* **Extracted records**:
┄┄┄┄┄┄
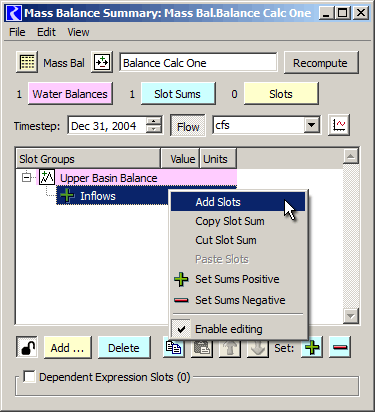Screen dimensions: 375x412
Task: Open the Edit menu
Action: click(46, 32)
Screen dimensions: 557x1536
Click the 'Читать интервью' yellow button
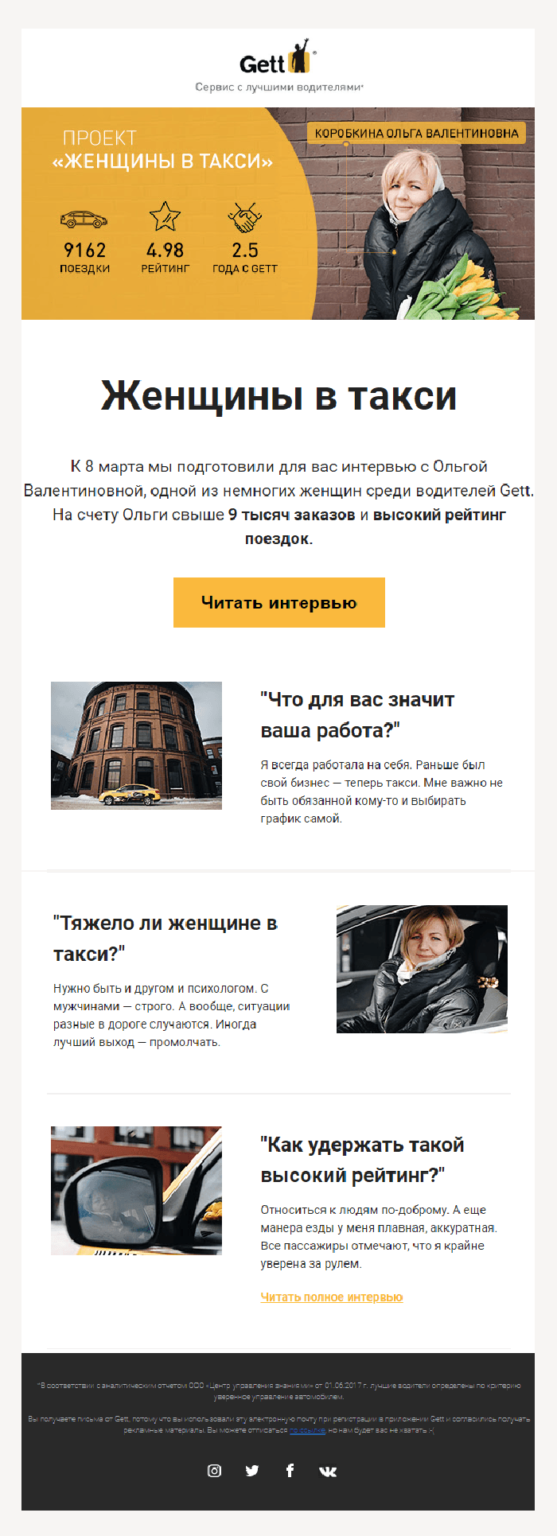click(279, 602)
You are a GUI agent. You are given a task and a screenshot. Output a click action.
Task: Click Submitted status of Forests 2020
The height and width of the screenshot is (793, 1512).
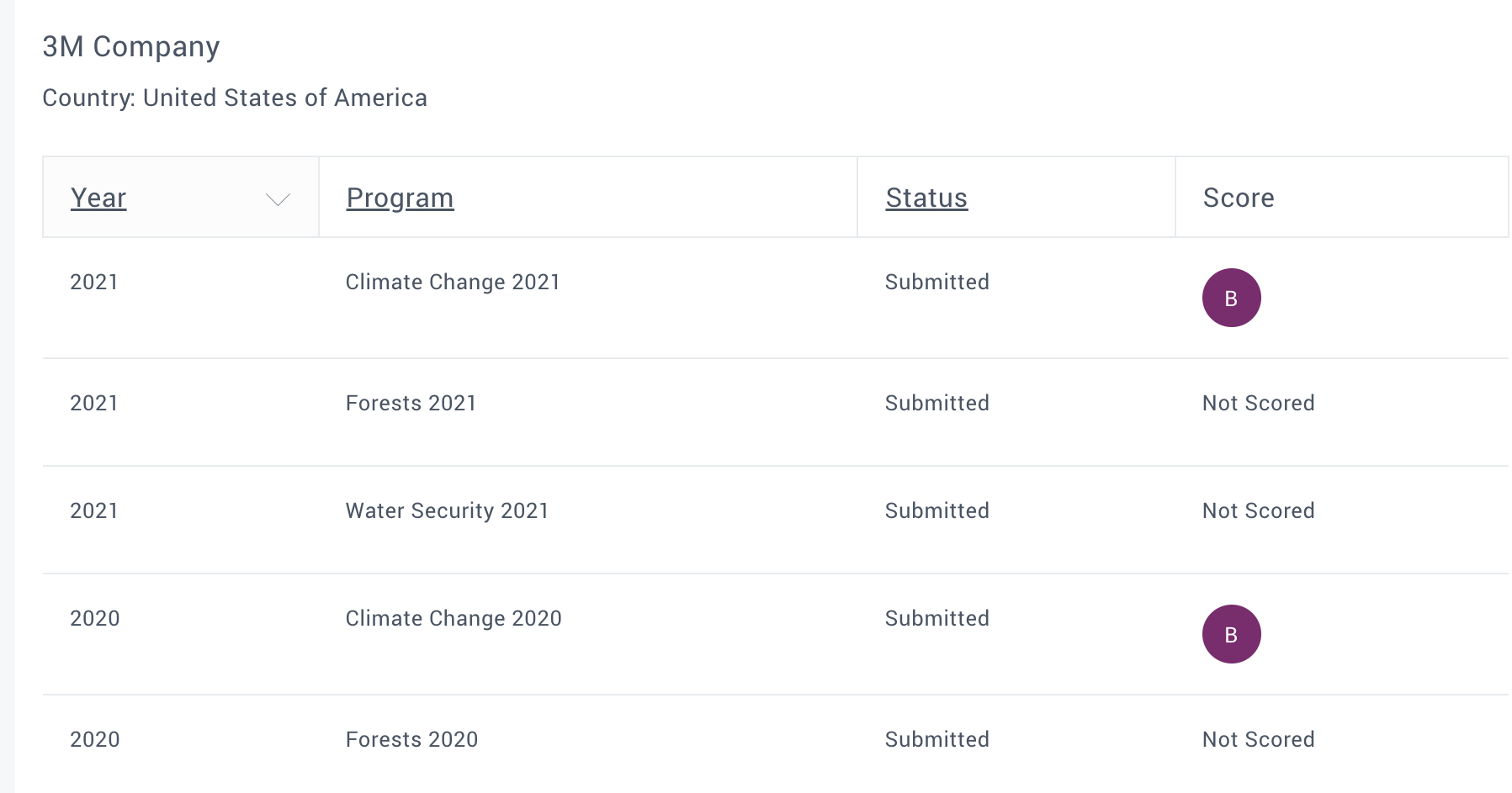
┄┄┄┄┄┄
* **To do**: Scan the records for the word "screenshot" and copy every line where it is found.

* **Problem solution**:
You are a GUI agent. You are given a task and a screenshot. Output a click action.
The height and width of the screenshot is (793, 1512).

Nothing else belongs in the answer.